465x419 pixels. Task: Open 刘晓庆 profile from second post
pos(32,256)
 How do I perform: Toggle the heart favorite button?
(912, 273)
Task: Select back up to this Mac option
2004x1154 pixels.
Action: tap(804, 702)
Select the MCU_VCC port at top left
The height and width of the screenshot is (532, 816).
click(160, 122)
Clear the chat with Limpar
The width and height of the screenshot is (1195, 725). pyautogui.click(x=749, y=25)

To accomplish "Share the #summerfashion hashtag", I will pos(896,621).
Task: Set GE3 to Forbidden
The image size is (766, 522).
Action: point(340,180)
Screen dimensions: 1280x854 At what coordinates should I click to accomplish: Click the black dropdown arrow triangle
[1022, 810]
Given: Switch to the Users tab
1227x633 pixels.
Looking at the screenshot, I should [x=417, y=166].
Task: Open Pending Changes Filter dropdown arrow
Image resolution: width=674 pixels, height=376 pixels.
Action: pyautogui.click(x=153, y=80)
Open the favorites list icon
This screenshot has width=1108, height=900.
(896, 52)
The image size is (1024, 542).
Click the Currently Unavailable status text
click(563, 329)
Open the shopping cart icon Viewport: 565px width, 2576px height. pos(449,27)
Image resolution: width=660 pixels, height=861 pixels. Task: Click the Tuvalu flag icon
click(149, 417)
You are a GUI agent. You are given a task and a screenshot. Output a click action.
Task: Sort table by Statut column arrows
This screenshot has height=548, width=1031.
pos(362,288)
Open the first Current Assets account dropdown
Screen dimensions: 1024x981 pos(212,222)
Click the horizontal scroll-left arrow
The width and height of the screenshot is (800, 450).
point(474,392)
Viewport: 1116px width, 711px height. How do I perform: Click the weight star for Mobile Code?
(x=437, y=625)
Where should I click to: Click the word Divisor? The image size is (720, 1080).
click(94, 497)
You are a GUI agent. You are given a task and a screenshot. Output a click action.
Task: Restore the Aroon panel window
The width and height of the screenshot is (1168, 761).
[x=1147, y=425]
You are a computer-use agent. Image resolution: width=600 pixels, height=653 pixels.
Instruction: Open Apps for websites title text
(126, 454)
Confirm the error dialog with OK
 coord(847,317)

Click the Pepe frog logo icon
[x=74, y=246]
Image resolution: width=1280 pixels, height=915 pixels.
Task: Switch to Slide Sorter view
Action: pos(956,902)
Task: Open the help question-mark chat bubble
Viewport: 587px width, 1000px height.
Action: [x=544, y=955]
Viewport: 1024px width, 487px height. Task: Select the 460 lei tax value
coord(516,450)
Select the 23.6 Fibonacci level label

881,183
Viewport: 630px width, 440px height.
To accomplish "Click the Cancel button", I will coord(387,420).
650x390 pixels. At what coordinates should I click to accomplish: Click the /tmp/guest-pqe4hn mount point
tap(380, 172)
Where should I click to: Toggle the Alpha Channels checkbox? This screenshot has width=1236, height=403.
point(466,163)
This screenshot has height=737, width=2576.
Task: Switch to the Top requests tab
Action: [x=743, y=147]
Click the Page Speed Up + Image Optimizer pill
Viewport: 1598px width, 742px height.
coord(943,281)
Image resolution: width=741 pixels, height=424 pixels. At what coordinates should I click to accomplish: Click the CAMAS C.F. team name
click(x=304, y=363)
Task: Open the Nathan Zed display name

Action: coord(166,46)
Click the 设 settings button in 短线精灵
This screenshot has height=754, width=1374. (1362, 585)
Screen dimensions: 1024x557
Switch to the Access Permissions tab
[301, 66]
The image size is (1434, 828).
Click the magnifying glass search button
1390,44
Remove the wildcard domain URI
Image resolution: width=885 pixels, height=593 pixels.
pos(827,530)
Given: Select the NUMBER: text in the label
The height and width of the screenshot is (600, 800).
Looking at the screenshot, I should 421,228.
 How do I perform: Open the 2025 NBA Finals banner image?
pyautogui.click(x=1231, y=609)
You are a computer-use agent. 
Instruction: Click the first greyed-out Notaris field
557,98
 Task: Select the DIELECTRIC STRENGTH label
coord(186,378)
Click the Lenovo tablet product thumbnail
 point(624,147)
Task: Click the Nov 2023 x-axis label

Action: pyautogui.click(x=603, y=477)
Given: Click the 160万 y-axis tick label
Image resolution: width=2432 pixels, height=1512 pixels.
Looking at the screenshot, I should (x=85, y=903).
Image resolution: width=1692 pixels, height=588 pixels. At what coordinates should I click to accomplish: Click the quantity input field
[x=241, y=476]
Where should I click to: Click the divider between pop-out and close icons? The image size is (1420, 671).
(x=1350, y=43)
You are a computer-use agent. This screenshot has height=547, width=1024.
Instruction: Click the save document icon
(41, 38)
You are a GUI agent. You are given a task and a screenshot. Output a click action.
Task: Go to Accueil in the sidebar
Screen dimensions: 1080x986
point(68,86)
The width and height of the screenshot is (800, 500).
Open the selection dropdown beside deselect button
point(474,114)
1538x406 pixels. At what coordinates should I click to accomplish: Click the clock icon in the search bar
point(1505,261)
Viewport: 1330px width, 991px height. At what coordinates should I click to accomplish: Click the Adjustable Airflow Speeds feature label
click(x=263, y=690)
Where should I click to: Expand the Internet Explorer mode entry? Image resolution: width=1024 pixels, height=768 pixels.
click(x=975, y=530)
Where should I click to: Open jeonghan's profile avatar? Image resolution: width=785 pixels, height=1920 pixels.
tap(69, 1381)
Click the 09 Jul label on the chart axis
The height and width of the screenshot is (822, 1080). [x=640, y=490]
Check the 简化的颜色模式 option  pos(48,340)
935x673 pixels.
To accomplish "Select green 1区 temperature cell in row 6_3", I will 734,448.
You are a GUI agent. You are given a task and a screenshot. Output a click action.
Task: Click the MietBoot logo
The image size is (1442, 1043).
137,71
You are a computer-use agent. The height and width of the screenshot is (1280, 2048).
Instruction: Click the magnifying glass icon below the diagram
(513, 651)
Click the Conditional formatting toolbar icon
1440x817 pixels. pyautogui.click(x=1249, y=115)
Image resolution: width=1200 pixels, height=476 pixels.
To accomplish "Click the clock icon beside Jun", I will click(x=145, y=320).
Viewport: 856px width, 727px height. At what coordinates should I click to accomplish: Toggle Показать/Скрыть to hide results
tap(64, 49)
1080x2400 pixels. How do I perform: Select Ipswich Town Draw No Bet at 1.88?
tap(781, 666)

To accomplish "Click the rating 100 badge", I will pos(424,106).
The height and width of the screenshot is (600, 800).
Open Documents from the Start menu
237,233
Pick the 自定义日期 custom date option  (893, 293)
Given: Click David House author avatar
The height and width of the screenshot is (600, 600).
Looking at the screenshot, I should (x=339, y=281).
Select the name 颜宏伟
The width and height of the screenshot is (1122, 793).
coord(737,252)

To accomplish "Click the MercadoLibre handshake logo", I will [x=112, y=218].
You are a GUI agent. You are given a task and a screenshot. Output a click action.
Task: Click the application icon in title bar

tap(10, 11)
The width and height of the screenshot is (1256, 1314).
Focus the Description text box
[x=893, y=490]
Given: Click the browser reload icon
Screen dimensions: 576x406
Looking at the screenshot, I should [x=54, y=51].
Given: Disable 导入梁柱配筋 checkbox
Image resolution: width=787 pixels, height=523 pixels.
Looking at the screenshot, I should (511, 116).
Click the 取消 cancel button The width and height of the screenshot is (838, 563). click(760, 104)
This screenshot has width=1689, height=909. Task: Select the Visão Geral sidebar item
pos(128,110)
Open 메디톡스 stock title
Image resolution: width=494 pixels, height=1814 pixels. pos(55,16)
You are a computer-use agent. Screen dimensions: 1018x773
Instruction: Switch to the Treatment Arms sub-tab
..........
▸ About this exercise: Exactly as written, transcribe each line of the data.

▸ Exercise result:
465x419 pixels. Task: Open 刘晓庆 profile from second post
pos(32,256)
 How do I perform: Toggle the heart favorite button?
(912, 273)
Task: Select back up to this Mac option
2004x1154 pixels.
Action: tap(804, 702)
Select the MCU_VCC port at top left
The height and width of the screenshot is (532, 816).
click(160, 122)
Clear the chat with Limpar
The width and height of the screenshot is (1195, 725). pyautogui.click(x=749, y=25)

To accomplish "Share the #summerfashion hashtag", I will pos(896,621).
Task: Set GE3 to Forbidden
The image size is (766, 522).
Action: point(340,180)
Screen dimensions: 1280x854 At what coordinates should I click to accomplish: Click the black dropdown arrow triangle
[1022, 810]
Given: Switch to the Users tab
1227x633 pixels.
Looking at the screenshot, I should [x=417, y=166].
Task: Open Pending Changes Filter dropdown arrow
Image resolution: width=674 pixels, height=376 pixels.
Action: pyautogui.click(x=153, y=80)
Open the favorites list icon
This screenshot has width=1108, height=900.
(896, 52)
The image size is (1024, 542).
Click the Currently Unavailable status text
click(563, 329)
Open the shopping cart icon Viewport: 565px width, 2576px height. pos(449,27)
Image resolution: width=660 pixels, height=861 pixels. Task: Click the Tuvalu flag icon
click(149, 417)
You are a GUI agent. You are given a task and a screenshot. Output a click action.
Task: Sort table by Statut column arrows
This screenshot has height=548, width=1031.
pos(362,288)
Open the first Current Assets account dropdown
Screen dimensions: 1024x981 pos(212,222)
Click the horizontal scroll-left arrow
The width and height of the screenshot is (800, 450).
point(474,392)
Viewport: 1116px width, 711px height. How do I perform: Click the weight star for Mobile Code?
(x=437, y=625)
Where should I click to: Click the word Divisor? The image size is (720, 1080).
click(94, 497)
You are a GUI agent. You are given a task and a screenshot. Output a click action.
Task: Restore the Aroon panel window
The width and height of the screenshot is (1168, 761).
[x=1147, y=425]
You are a computer-use agent. Image resolution: width=600 pixels, height=653 pixels.
Instruction: Open Apps for websites title text
(126, 454)
Confirm the error dialog with OK
 coord(847,317)

Click the Pepe frog logo icon
[x=74, y=246]
Image resolution: width=1280 pixels, height=915 pixels.
Task: Switch to Slide Sorter view
Action: pos(956,902)
Task: Open the help question-mark chat bubble
Viewport: 587px width, 1000px height.
Action: [x=544, y=955]
Viewport: 1024px width, 487px height. Task: Select the 460 lei tax value
coord(516,450)
Select the 23.6 Fibonacci level label

881,183
Viewport: 630px width, 440px height.
To accomplish "Click the Cancel button", I will coord(387,420).
650x390 pixels. At what coordinates should I click to accomplish: Click the /tmp/guest-pqe4hn mount point
tap(380, 172)
Where should I click to: Toggle the Alpha Channels checkbox? This screenshot has width=1236, height=403.
point(466,163)
This screenshot has height=737, width=2576.
Task: Switch to the Top requests tab
Action: [x=743, y=147]
Click the Page Speed Up + Image Optimizer pill
Viewport: 1598px width, 742px height.
coord(943,281)
Image resolution: width=741 pixels, height=424 pixels. At what coordinates should I click to accomplish: Click the CAMAS C.F. team name
click(x=304, y=363)
Task: Open the Nathan Zed display name

Action: coord(166,46)
Click the 设 settings button in 短线精灵
This screenshot has height=754, width=1374. (1362, 585)
Screen dimensions: 1024x557
Switch to the Access Permissions tab
[301, 66]
The image size is (1434, 828).
Click the magnifying glass search button
1390,44
Remove the wildcard domain URI
Image resolution: width=885 pixels, height=593 pixels.
pos(827,530)
Given: Select the NUMBER: text in the label
The height and width of the screenshot is (600, 800).
Looking at the screenshot, I should 421,228.
 How do I perform: Open the 2025 NBA Finals banner image?
pyautogui.click(x=1231, y=609)
You are a computer-use agent. 
Instruction: Click the first greyed-out Notaris field
557,98
 Task: Select the DIELECTRIC STRENGTH label
coord(186,378)
Click the Lenovo tablet product thumbnail
 point(624,147)
Task: Click the Nov 2023 x-axis label

Action: pyautogui.click(x=603, y=477)
Given: Click the 160万 y-axis tick label
Image resolution: width=2432 pixels, height=1512 pixels.
Looking at the screenshot, I should (x=85, y=903).
Image resolution: width=1692 pixels, height=588 pixels. At what coordinates should I click to accomplish: Click the quantity input field
[x=241, y=476]
Where should I click to: Click the divider between pop-out and close icons? The image size is (1420, 671).
(x=1350, y=43)
You are a computer-use agent. This screenshot has height=547, width=1024.
Instruction: Click the save document icon
(41, 38)
You are a GUI agent. You are given a task and a screenshot. Output a click action.
Task: Go to Accueil in the sidebar
Screen dimensions: 1080x986
point(68,86)
The width and height of the screenshot is (800, 500).
Open the selection dropdown beside deselect button
point(474,114)
1538x406 pixels. At what coordinates should I click to accomplish: Click the clock icon in the search bar
point(1505,261)
Viewport: 1330px width, 991px height. At what coordinates should I click to accomplish: Click the Adjustable Airflow Speeds feature label
click(x=263, y=690)
Where should I click to: Expand the Internet Explorer mode entry? Image resolution: width=1024 pixels, height=768 pixels.
click(x=975, y=530)
Where should I click to: Open jeonghan's profile avatar? Image resolution: width=785 pixels, height=1920 pixels.
tap(69, 1381)
Click the 09 Jul label on the chart axis
The height and width of the screenshot is (822, 1080). [x=640, y=490]
Check the 简化的颜色模式 option  pos(48,340)
935x673 pixels.
To accomplish "Select green 1区 temperature cell in row 6_3", I will 734,448.
You are a GUI agent. You are given a task and a screenshot. Output a click action.
Task: Click the MietBoot logo
The image size is (1442, 1043).
137,71
You are a computer-use agent. The height and width of the screenshot is (1280, 2048).
Instruction: Click the magnifying glass icon below the diagram
(513, 651)
Click the Conditional formatting toolbar icon
1440x817 pixels. pyautogui.click(x=1249, y=115)
Image resolution: width=1200 pixels, height=476 pixels.
To accomplish "Click the clock icon beside Jun", I will click(x=145, y=320).
Viewport: 856px width, 727px height. At what coordinates should I click to accomplish: Toggle Показать/Скрыть to hide results
tap(64, 49)
1080x2400 pixels. How do I perform: Select Ipswich Town Draw No Bet at 1.88?
tap(781, 666)

To accomplish "Click the rating 100 badge", I will pos(424,106).
The height and width of the screenshot is (600, 800).
Open Documents from the Start menu
237,233
Pick the 自定义日期 custom date option  (893, 293)
Given: Click David House author avatar
The height and width of the screenshot is (600, 600).
Looking at the screenshot, I should (x=339, y=281).
Select the name 颜宏伟
The width and height of the screenshot is (1122, 793).
coord(737,252)

To accomplish "Click the MercadoLibre handshake logo", I will [x=112, y=218].
You are a GUI agent. You are given a task and a screenshot. Output a click action.
Task: Click the application icon in title bar

tap(10, 11)
The width and height of the screenshot is (1256, 1314).
Focus the Description text box
[x=893, y=490]
Given: Click the browser reload icon
Screen dimensions: 576x406
Looking at the screenshot, I should [x=54, y=51].
Given: Disable 导入梁柱配筋 checkbox
Image resolution: width=787 pixels, height=523 pixels.
Looking at the screenshot, I should (511, 116).
Click the 取消 cancel button The width and height of the screenshot is (838, 563). click(760, 104)
This screenshot has width=1689, height=909. Task: Select the Visão Geral sidebar item
pos(128,110)
Open 메디톡스 stock title
Image resolution: width=494 pixels, height=1814 pixels. pos(55,16)
You are a computer-use agent. Screen dimensions: 1018x773
Instruction: Switch to the Treatment Arms sub-tab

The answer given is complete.